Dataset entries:
>> BEGIN

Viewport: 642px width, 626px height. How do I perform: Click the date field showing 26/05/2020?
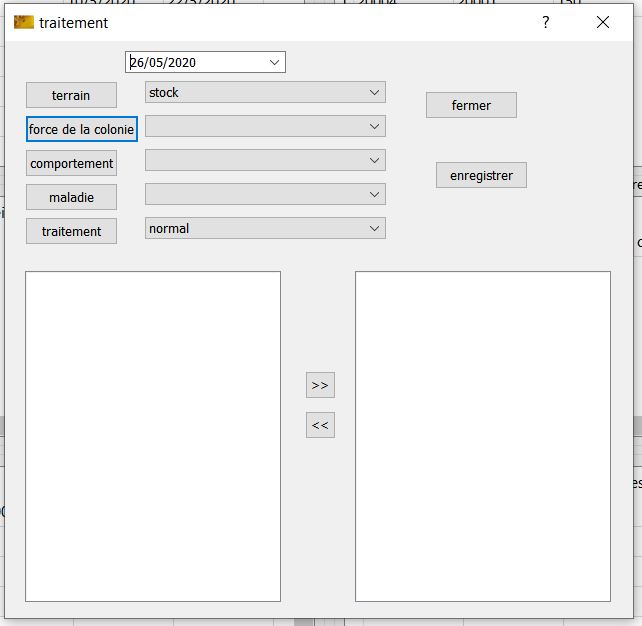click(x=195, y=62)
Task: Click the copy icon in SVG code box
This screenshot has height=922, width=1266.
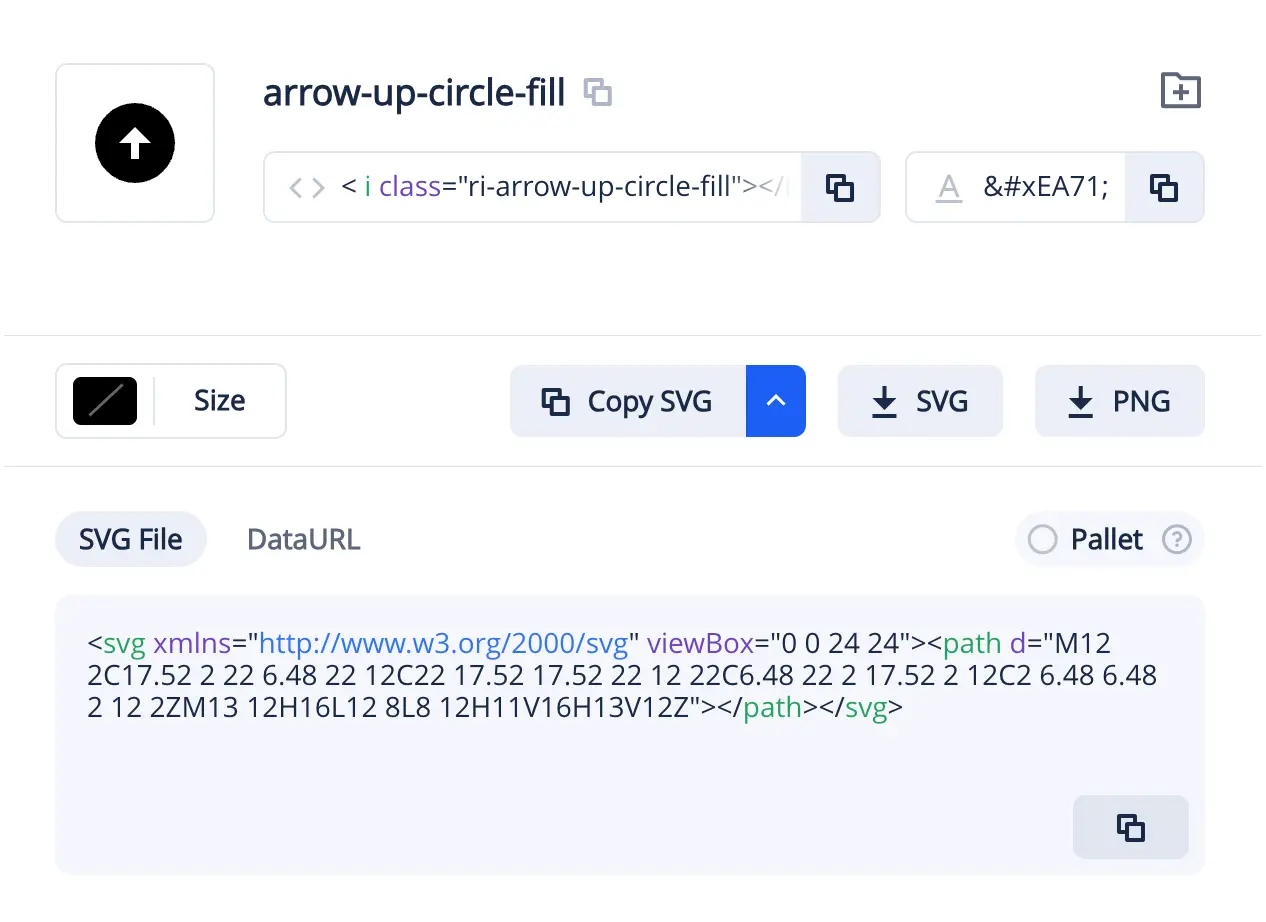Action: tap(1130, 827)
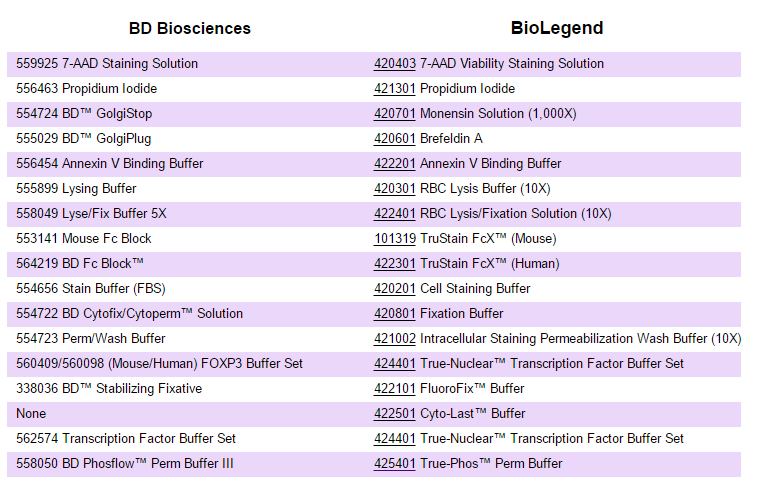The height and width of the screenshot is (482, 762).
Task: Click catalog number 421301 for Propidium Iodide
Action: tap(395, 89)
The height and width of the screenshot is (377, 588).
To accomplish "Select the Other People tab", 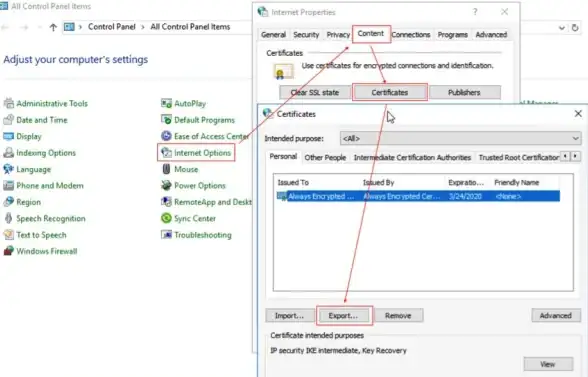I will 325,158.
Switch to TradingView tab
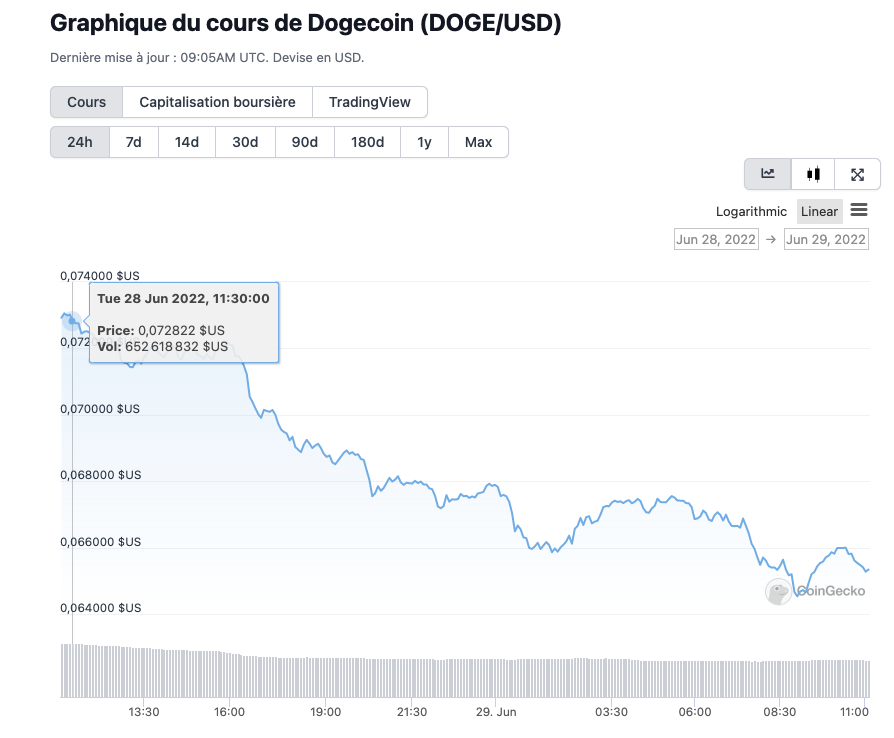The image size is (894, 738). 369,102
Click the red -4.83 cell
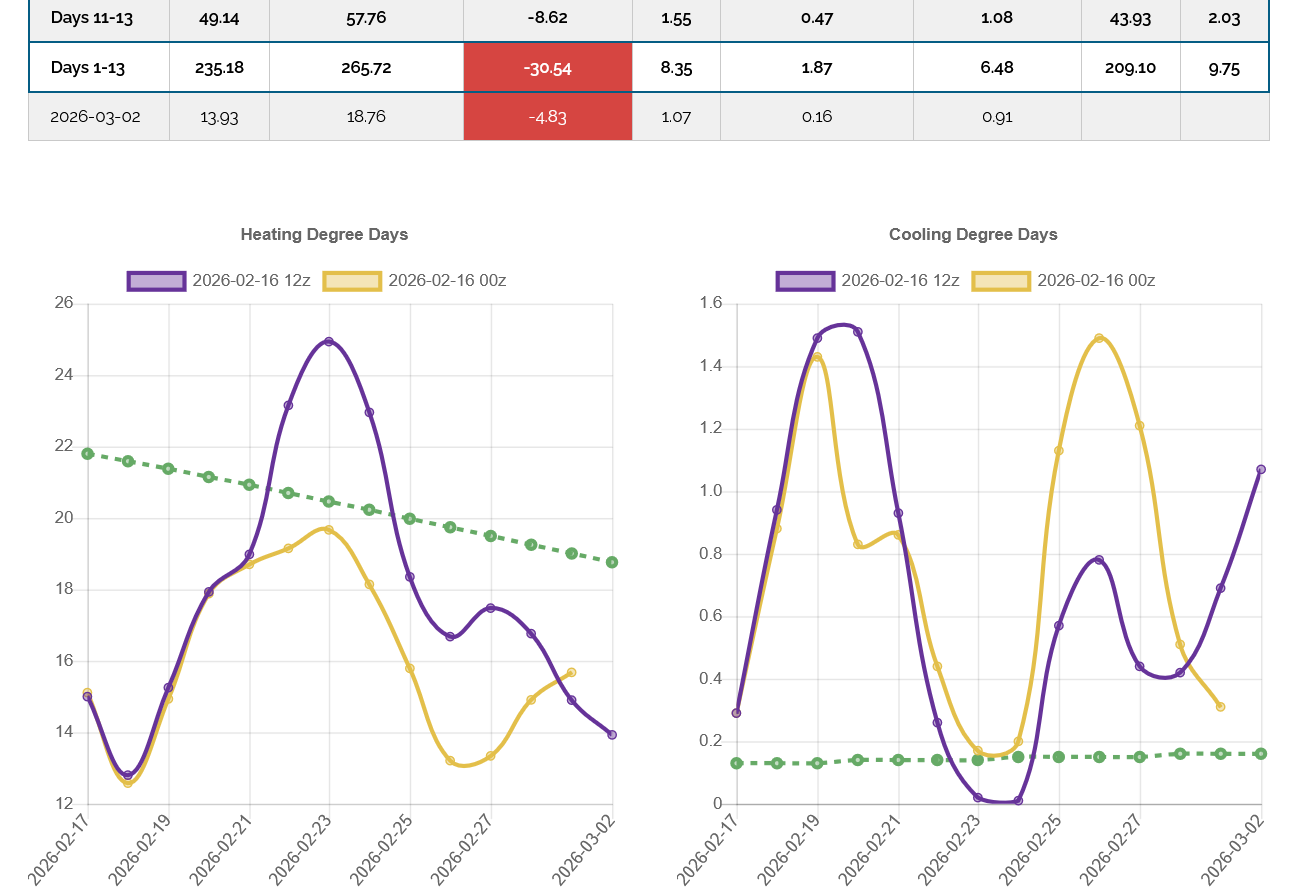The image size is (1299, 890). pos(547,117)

>> END
>> BEGIN

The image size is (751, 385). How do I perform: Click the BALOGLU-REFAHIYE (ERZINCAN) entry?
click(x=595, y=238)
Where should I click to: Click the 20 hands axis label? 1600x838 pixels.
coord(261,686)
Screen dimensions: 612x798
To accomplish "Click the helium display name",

>> END

**CHALLENGE:** Print verbatim the lines from the one holding "Switch to TradingView tab" through the one holding "The image size is (1299, 890). pos(547,117)", both included. Omit the pictures.

**FINAL RESULT:**
Switch to TradingView tab
The image size is (894, 738). 369,102
Click the red -4.83 cell
The image size is (1299, 890). pos(547,117)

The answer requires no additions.